Benguela - Confrontos entre militantes da UNITA e do MPLA na província angolana de Benguela, ocorridos nos últimos 15 dias, provocaram seis detidos e vários feridos, na sequência de actos que culminaram com a destruição de uma estrutura daquele partido na oposição.

Fonte: VOA
O partido do “galo negro’’ atribui a militantes do partido no poder a autoria de acções que considera adversas à paz e reconciliação, já no encalço da Procuradoria-Geral da República (PGR).

 

O deputado Alberto Ngalanela, secretário provincial da UNITA, diz que militantes do MPLA inviabilizaram a implantação política do seu partido na localidade do Hungulo, município do Balambo, com a administração local já informada sobre o acto.

 

‘’Mesmo perante ameaças, colocou-se a bandeira, mas eles vieram e arrancaram, saquearam bens e agrediram o nosso dirigente. Os nossos voltaram a colocar a bandeira, mas eles regressaram a tiraram de uma maneira mais feroz’’, denuncia o secretário.

 

Ngalanela refere que os militantes do seu partido, na luta pela sobrevivência, acabaram por reagir, ficando o clima bem mais tenso.

 

"Nesta defesa, desarmaram os agressores e com os mesmos instrumentos desferiram golpes. Devo dizer que há feridos do nosso lado e do Mpla", conclui Ngalanela.

 

Contactado pela VOA, o MPLA diz que aguarda pelo momento oportuno para falar sobre a violência no Balombo, já confirmada pelo Comando Provincial da Polícia Nacional, que lamenta a existência de feridos graves e refere que as baixas são dos dois lados.

 

O porta-voz da corporação, superintendente-chefe Francisco Tchango, explica que o Ministério Público começou já a tratar do assunto. "Foi destruído algum património da Unita por elementos do MPLA… mas a nível do município as autoridades já terão resolvido o problema.
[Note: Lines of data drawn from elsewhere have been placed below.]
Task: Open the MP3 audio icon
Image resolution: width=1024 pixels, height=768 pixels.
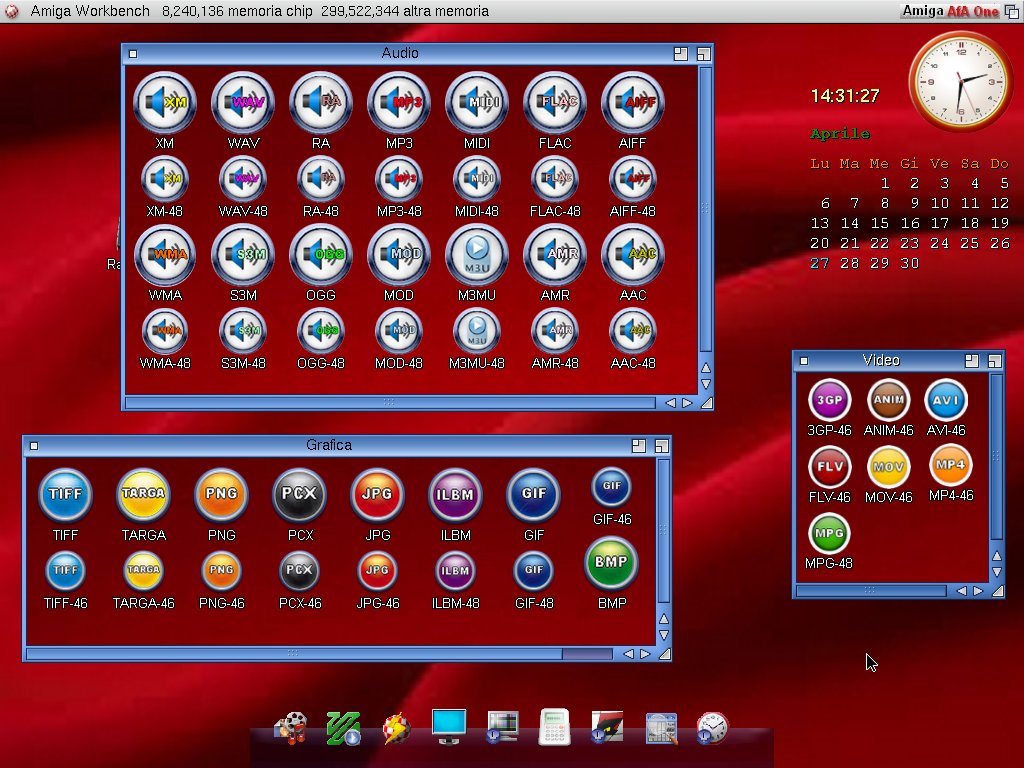Action: pos(398,103)
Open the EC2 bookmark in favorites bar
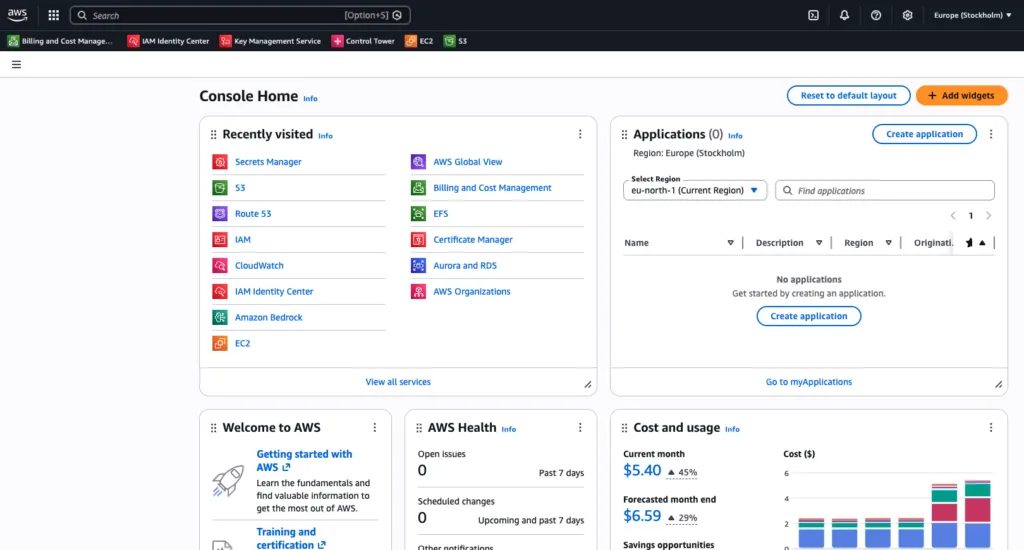The height and width of the screenshot is (550, 1024). (x=419, y=41)
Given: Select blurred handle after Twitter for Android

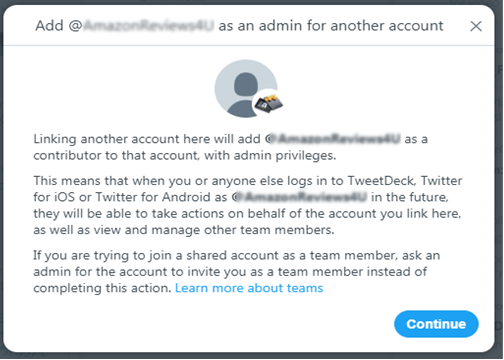Looking at the screenshot, I should coord(299,197).
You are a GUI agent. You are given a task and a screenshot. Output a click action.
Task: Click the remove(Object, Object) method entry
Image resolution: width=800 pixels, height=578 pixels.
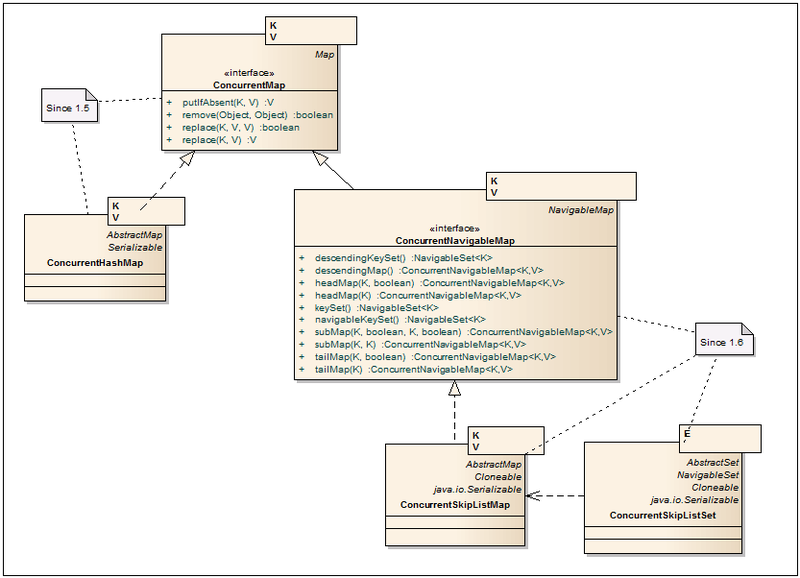(249, 115)
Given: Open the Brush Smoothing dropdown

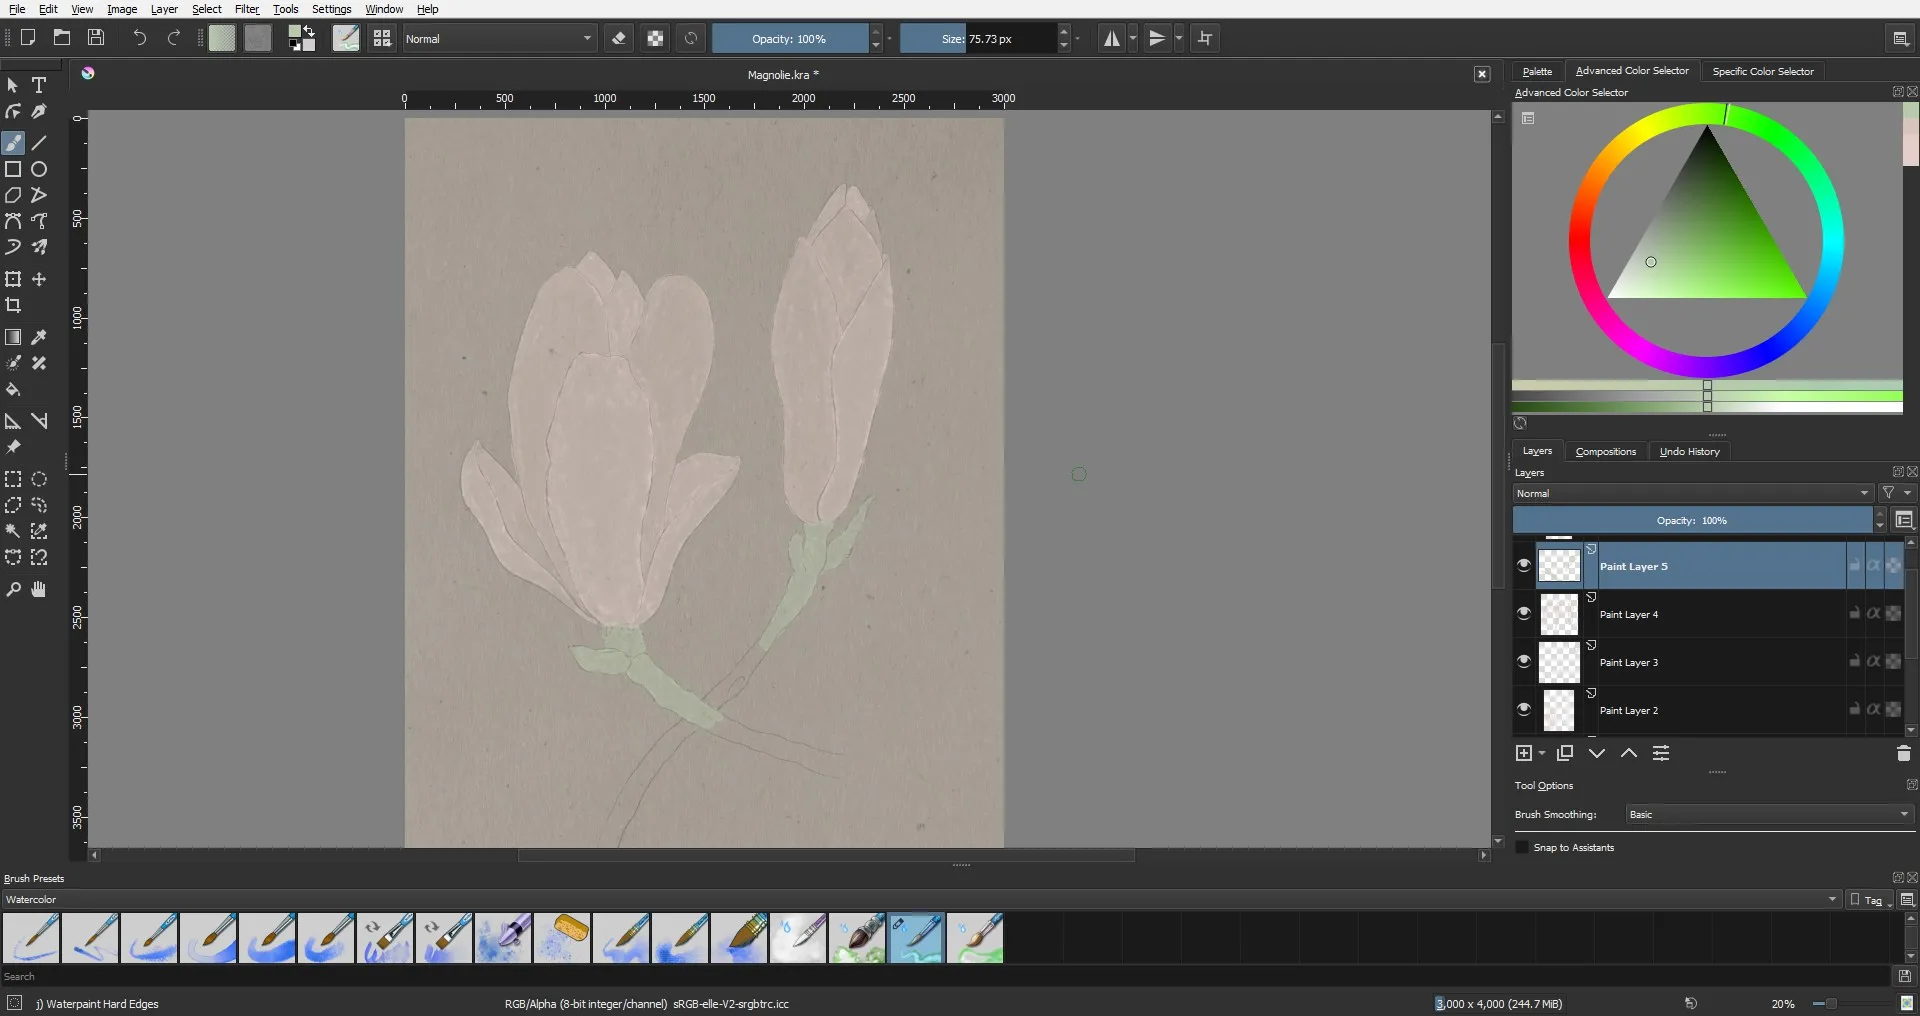Looking at the screenshot, I should [1768, 815].
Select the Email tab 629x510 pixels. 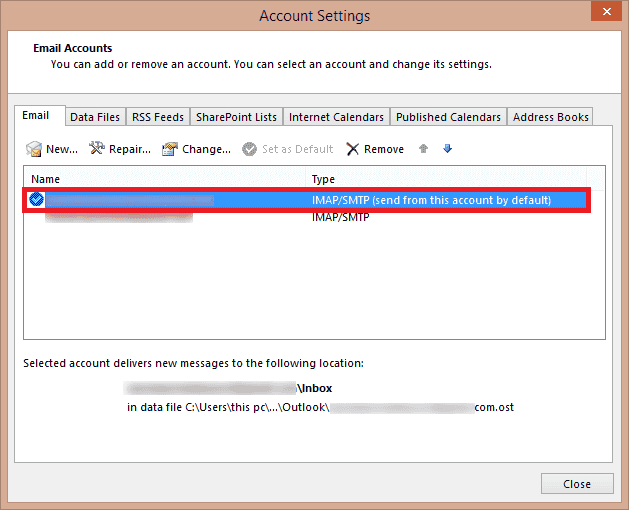coord(36,116)
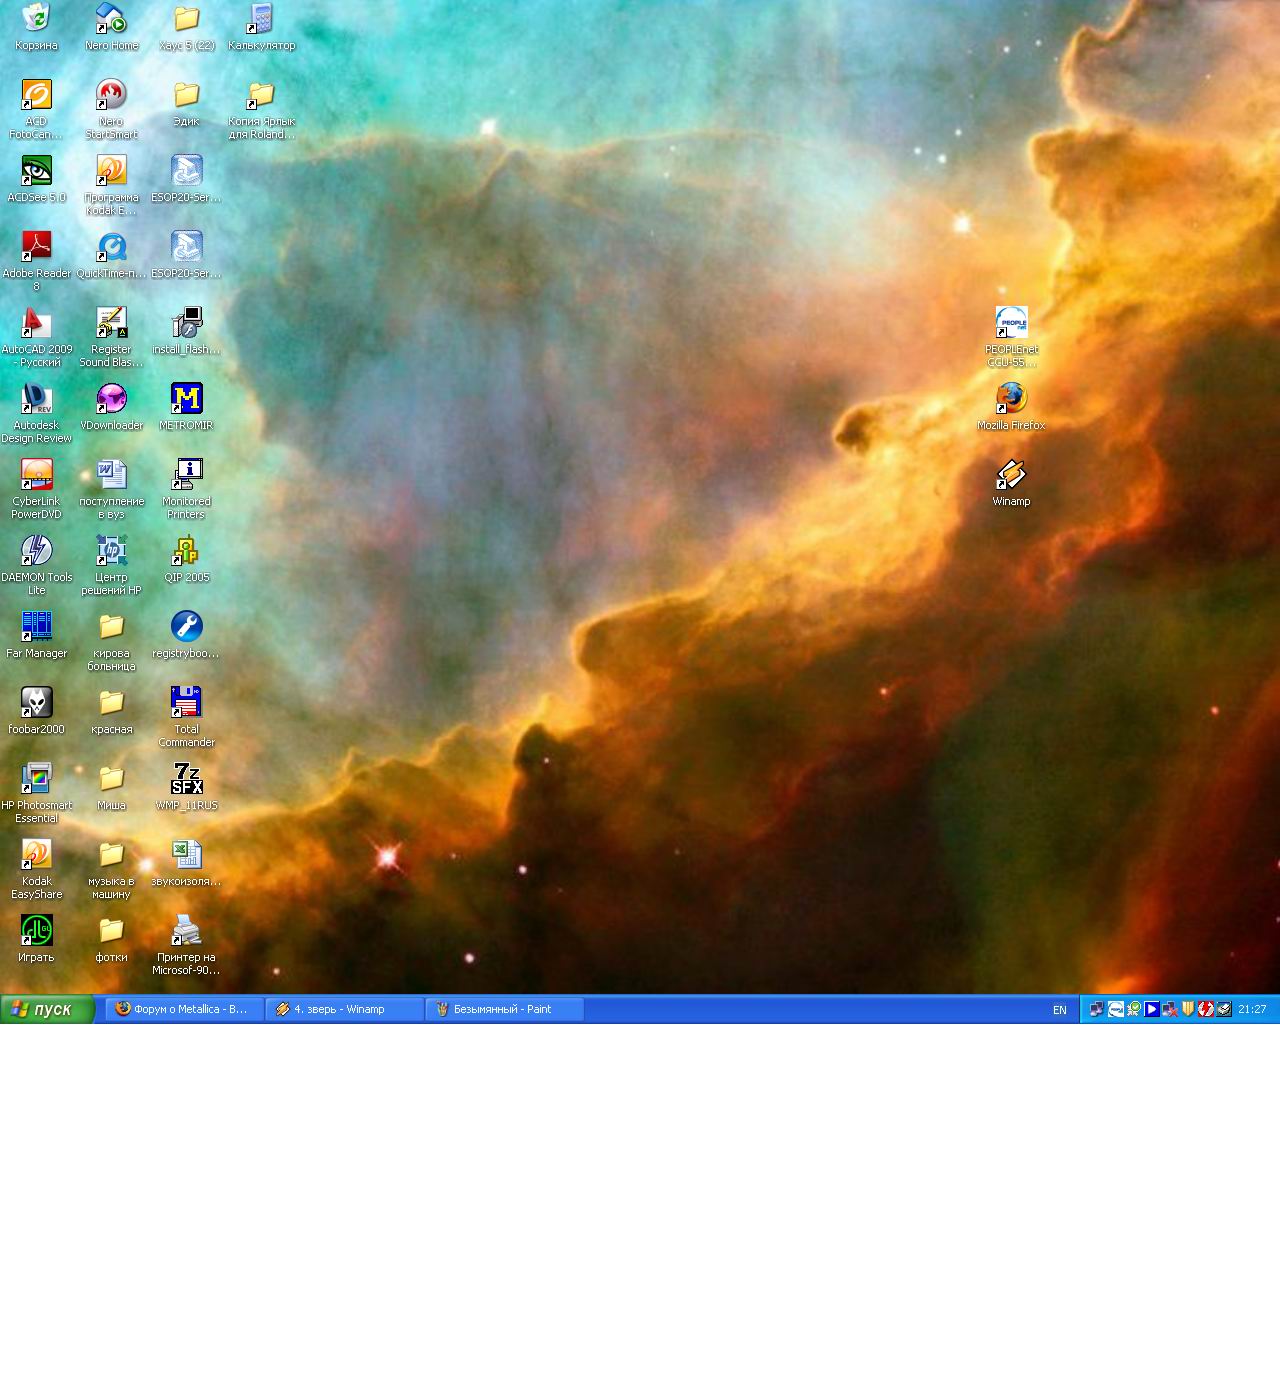Open the CyberLink PowerDVD icon

(36, 475)
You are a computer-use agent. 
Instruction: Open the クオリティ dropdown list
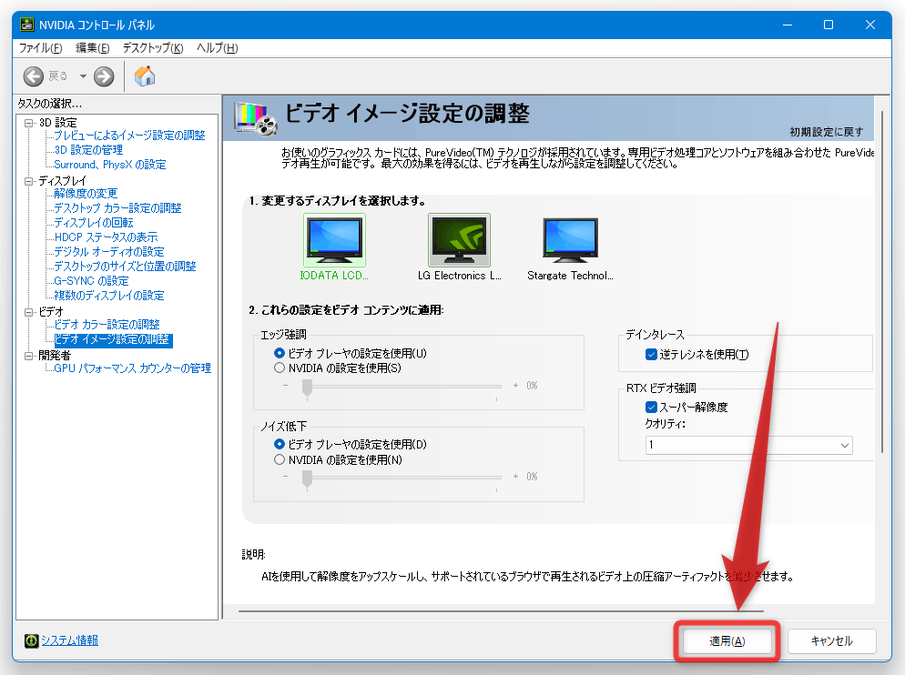(x=749, y=445)
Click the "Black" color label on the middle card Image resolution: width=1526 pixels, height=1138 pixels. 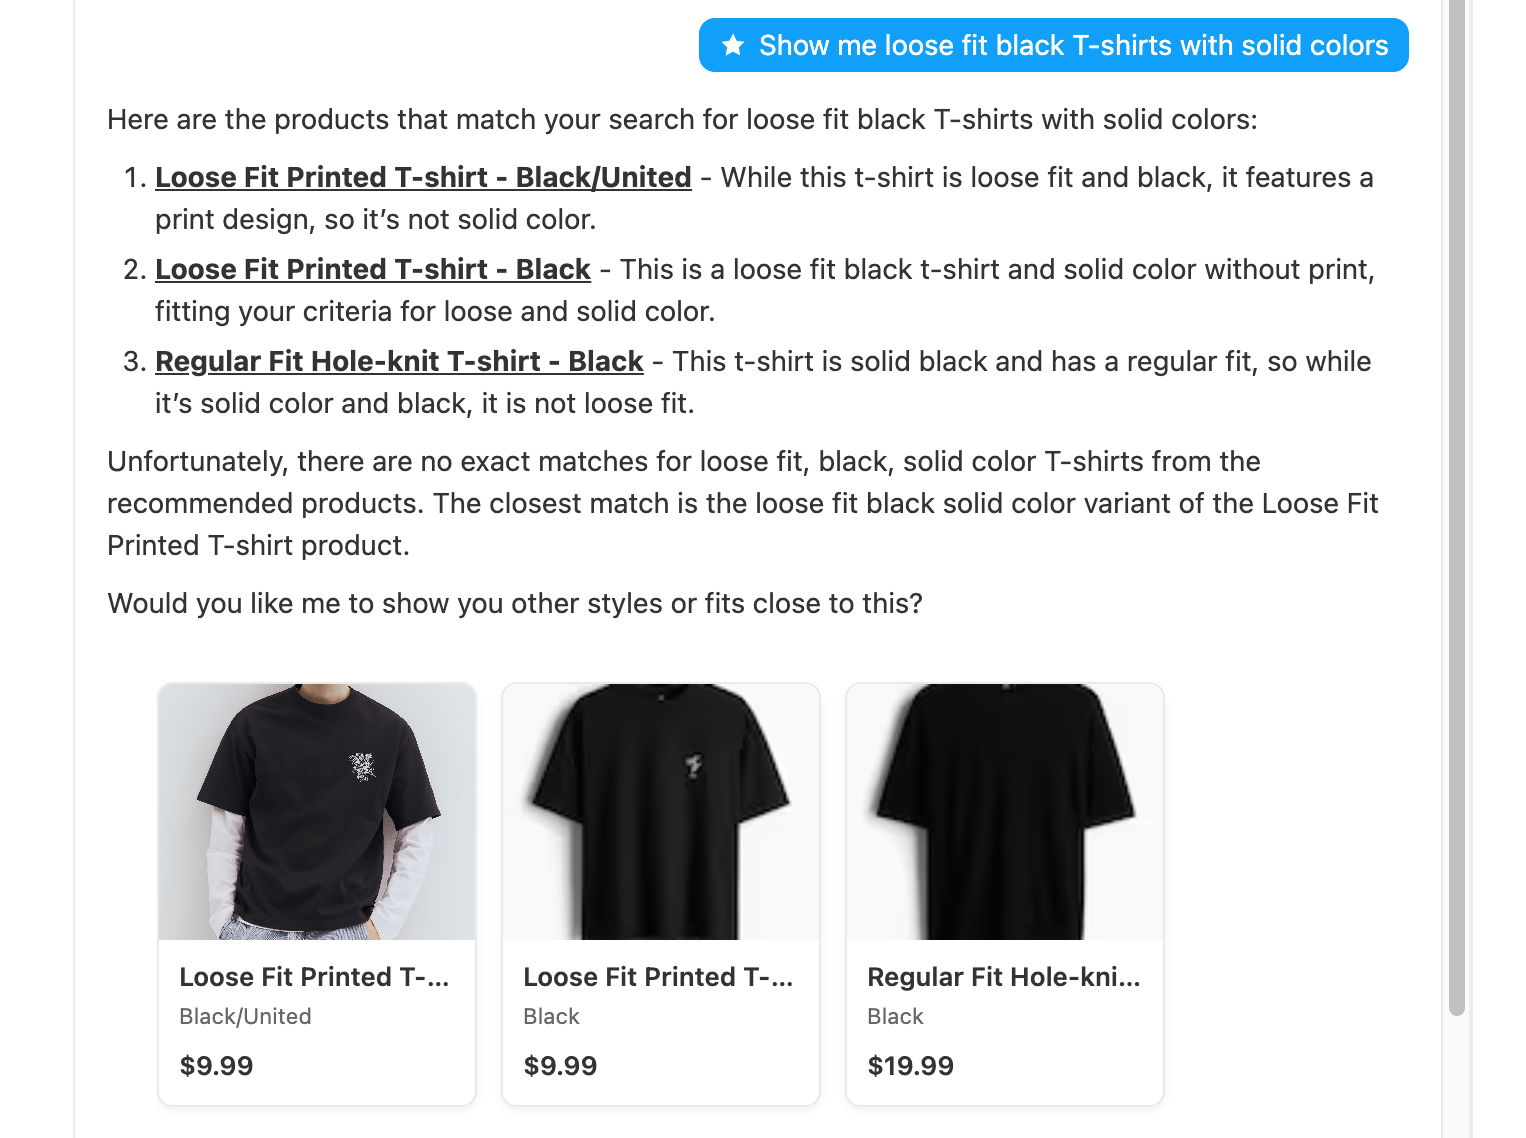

Os detidos estão a contas com o Ministério Público", salienta Tchango.

 

As últimas informações indicam que os detidos já se encontram em liberdade, depois de terem cumprido algumas horas numa das celas do Lobito. A intolerância política no Balombo, a 182 quilómetros da cidade de Benguela, ocorre duas semanas após um encontro de concertação entre o delegado provincial do Interior, Aristófanes dos Santos, e líderes de partidos políticos.